The reaction from the Biden administration and its allies to this unfortunate development has been two-fold. It was met first with outrage. Treasury Secretary Janet Yellen called Fitch’s decision both “arbitrary” and “based on outdated data.” White House press secretary Karine Jean-Pierre denounced the move as a belated response to metrics that have recovered somewhat in recent years. Former Treasury secretary Larry Summers called Fitch’s maneuver “bizarre and inept” based on its own admission that the dollar’s status as the global reserve currency provides “the government extraordinary financing flexibility.”
The second reaction to this development contradicts the first. Of course America’s credit rating was downgraded, Democrats and their supporters insist. The GOP so often plays a reckless game of chicken with America’s debt ceiling that their brinkmanship was invariably going to invite consequences like these.
“I’m mad as hell,” economist Justin Wolfers declared, “because it’s the direct result of a multi-decade campaign of fiscal vandalism and political sabotage by Republicans, and the rest of us are left footing the bill.” Democrats on the House Ways and Means Committee agreed. “This is the result of Republicans’ manufactured default crisis,” they insisted. “Republican extremism and recklessness has undercut the American economy,” said the Democratic ranking member on the House Budget Committee, Representative Brendan Boyle (Pa.). Senate Majority Leader Chuck Schumer appeared to agree, adding that “House Republicans’ reckless brinksmanship and flirtation with default has negative consequences for the country.”
So, Fitch’s downgrade of America’s credit rating is hopelessly flawed and predicated on a misreading of the financial landscape and, also, a perfectly justified response to Republican negligence.
The Democrats’ first reaction is more defensible than their second. As a chart-filled analysis of Standard & Poor’s 2011 decision to raise America’s credit risk, Nate Silver compellingly demonstrated that credit-rating agencies tend to overread ephemeral political events. But there can be no doubt that the semi-regular standoffs in Congress over hikes to the national borrowing limit are one of those events that are easy to read as tremors that forecast a fiscal earthquake. That’s hard to argue against, but not because the American political class is responding in fractious ways to America’s growing debt obligations. It’s America’s growing debt obligations that are the problem here.
America’s political projects are financed by deficit spending, and they have been for decades. In recent years, the country spent trillions in borrowed cash on the government’s essential obligations, emergency disaster relief, and pet political projects. Servicing the nation’s interest payments alone ballooned by 35 percent between 2021 and 2022. Interest threatens to become America’s single largest nondiscretionary obligation — a menace hastened by rising interest rates, which were a necessary response to rising rates of inflation exacerbated by the federal government’s efforts to stimulate consumer demand. The Congressional Budget Office projects that Social Security will be unable to meet its obligations early in the next decade. Medicare’s Hospital Insurance Fund is projected to become insolvent by 2028. Spending is the problem.

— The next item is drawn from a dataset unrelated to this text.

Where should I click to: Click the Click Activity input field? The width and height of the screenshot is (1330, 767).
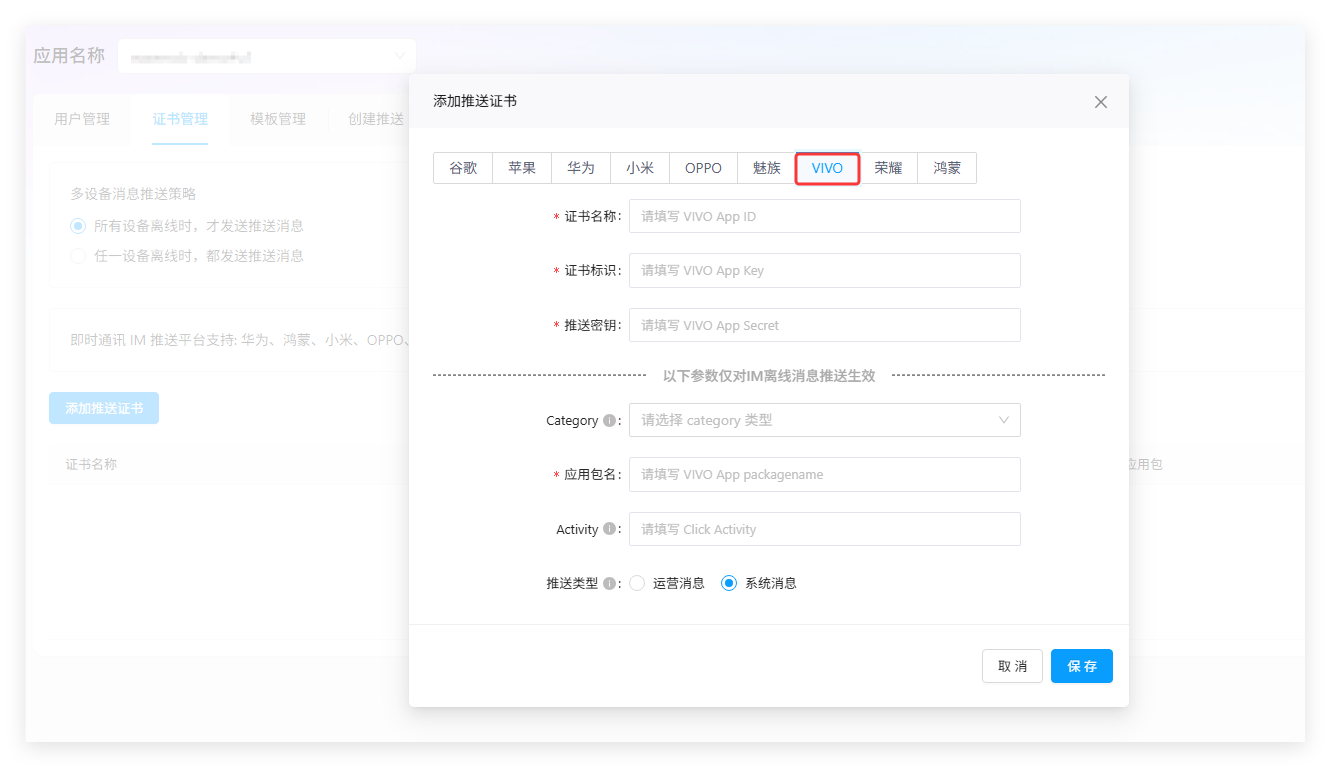(824, 529)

America’s debt obligations are rapidly becoming unsustainable. The fact that one of America’s major political parties responds to that prospect with some measure of urgency is not “reckless brinkmanship” or “fiscal vandalism.” It is an effort to contend with a set of undesirable circumstances that no amount of table pounding can dismiss.
These inescapable fiscal realities will become a crisis soon enough. The sooner the political class starts treating them like a crisis, the better.